Title: An innovative approach to jump start simplified management of sick young infants with PSBI where referral is not possible for potential scale-up.

Funder/ Sponsor: ICMR

Objective: This study is ongoing in Manchar area, KEMHRC. The purpose of this work is to inform and accelerate the use of simplified management of sick young infants (i.e. infants less than two months of age) up to two months of age with possible serious bacterial infection (PSBI) for eventual scale up at country level.Infections including pneumonia, sepsis and meningitis in infants below two months of age (young infants) caused over 640,000 deaths in 2013. The World Health Organization (WHO) has proposed a classification of “possible serious bacterial infection” (PSBI) for infants 0-59 days of age who have fever, low body temperature, fast breathing, severe chest indrawing, not feeding well, convulsions, and no spontaneous movements. An estimated 6.9 million episodes of PSBI occurred in 2012. As these children are at high risk of mortality, WHO recommends hospitalization and treatment with injectable antibiotics for at least 7-10 days.
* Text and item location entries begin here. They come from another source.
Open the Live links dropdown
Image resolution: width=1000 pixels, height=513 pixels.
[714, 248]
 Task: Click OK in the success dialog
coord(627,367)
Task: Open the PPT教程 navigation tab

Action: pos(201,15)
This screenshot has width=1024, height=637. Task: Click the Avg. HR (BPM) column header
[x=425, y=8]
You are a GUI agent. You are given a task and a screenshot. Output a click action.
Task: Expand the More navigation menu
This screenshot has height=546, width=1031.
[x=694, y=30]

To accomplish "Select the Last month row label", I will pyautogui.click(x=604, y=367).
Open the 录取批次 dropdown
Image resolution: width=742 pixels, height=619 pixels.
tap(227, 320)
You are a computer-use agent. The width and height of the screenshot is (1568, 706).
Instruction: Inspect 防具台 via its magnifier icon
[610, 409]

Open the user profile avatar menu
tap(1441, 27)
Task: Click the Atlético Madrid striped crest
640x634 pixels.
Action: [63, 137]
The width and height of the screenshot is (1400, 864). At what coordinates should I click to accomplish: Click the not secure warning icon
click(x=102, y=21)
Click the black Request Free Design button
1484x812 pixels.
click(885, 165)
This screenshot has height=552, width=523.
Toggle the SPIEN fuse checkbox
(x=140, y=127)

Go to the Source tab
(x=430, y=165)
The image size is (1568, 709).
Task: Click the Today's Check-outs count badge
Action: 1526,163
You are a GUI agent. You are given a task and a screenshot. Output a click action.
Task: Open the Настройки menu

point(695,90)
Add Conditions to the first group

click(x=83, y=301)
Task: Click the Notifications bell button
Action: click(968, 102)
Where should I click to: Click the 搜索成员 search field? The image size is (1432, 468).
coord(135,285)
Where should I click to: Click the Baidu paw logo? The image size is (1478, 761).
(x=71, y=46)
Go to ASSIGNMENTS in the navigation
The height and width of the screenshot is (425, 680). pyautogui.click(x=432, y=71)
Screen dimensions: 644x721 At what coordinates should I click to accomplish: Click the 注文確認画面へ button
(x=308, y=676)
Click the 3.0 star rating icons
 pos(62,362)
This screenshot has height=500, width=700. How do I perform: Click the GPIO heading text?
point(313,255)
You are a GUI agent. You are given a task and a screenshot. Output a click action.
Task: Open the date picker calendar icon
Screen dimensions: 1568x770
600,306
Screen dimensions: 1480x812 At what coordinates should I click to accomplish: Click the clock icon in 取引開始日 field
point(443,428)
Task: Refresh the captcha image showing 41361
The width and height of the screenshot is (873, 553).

In many low resource settings such inpatient care is neither feasible nor acceptable for many families. A few descriptive studies have reported management of sick neonates or young infants with simple antibiotic regimens at community or first level health facility where referral was not possible. Their results show that when hospitalization is not possible, the management of serious infections in young infants can be significantly simplified and effectively delivered near their homes and guidelines for these have been developed. The proposed implementation research projects aims to demonstrate a feasible and scalable simplified intervention to manage sepsis in young infants. Ultimately the project will generate valuable evidence regarding feasibility and effectiveness of managing PSBI in young infants when referrals are not possible.